Blurry Lists Aren’t ‘Leaks’; Please Ignore Them

As you all now know, E3 2017 is nearly upon us. Like every year before it, this means new video game trailers, new artwork and all manner of new announcements. It’s a fun time for gamers every time.

Unfortunately, it also means a few other things too. Like the thousands of questionable video game leaks you’ll see posted online everywhere and anywhere. There are blurry screenshots supposedly showing new games (but recorded by people who apparently lack a modern phone or any sort of working camera). There’s concept art purporting to show characters from games by companies like Game Freak.

Heck, in a few cases there are even full videos mocked up that supposedly show entire games or trailers.

But the most common example is nothing like those.
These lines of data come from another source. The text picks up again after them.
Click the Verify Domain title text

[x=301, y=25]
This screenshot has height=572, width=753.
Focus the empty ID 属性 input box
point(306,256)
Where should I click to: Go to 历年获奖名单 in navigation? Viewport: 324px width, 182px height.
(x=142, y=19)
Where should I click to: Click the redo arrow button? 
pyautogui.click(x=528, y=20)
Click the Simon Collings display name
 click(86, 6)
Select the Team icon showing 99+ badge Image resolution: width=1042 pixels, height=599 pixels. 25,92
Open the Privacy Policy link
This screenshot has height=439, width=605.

Nope, it’s the blurry text document leaks. You know, the ones where some random guy has ‘photographed’ an ‘internal document’ purporting to show what Nintendo is presenting at E3. Like the following ones from a few years ago:

However, there’s an obvious problem with these lists though. Namely, they’re meaningless.
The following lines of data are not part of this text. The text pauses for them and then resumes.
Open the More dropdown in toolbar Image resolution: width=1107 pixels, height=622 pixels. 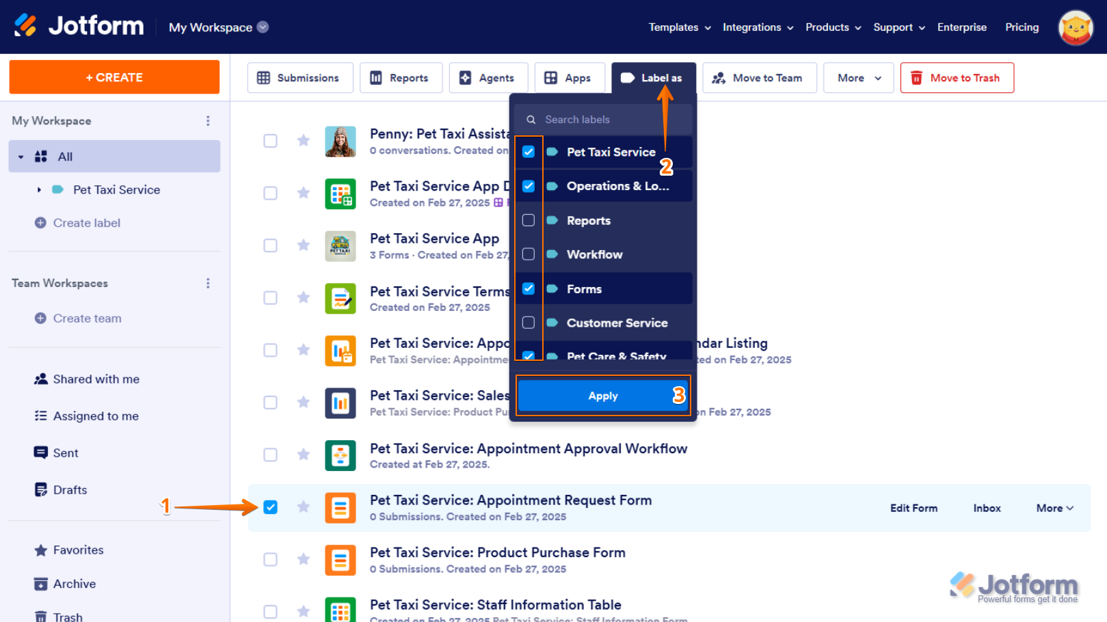(859, 78)
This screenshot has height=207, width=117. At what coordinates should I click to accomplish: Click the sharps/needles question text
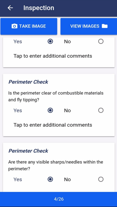click(56, 165)
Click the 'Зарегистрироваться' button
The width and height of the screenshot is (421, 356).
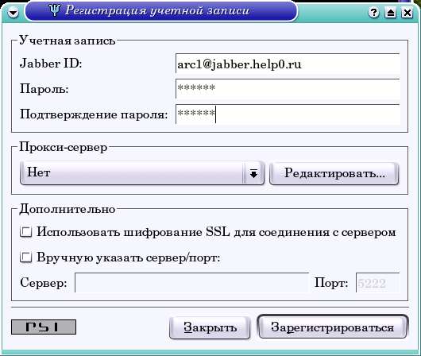[333, 327]
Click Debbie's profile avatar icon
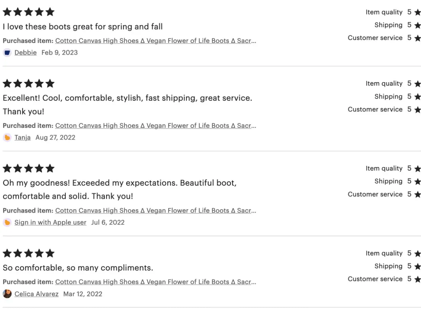421x310 pixels. [x=7, y=53]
Why is that? Well how about because anyone on the planet can make them in minutes? Seriously, compare the latest ‘leaked list’ going around:

Obviously Fake E3 Leak

With my quickly made copy in Microsoft Word:

My Fake Nintendo E3 'leak'

The differences between them are pretty minimal. Yeah the fonts are different and the ‘leak’ has been printed and photographed at the angle, but the concept is identical either way. Aka a random person online posting what they think Nintendo will show at E3.

So before you make a video about these lists (or go promoting them on social media), just stop for a minute. Think to yourself how easy it must be to fake these, and move on. Random blurry pictures on forum websites are not credible.

Thank you for reading.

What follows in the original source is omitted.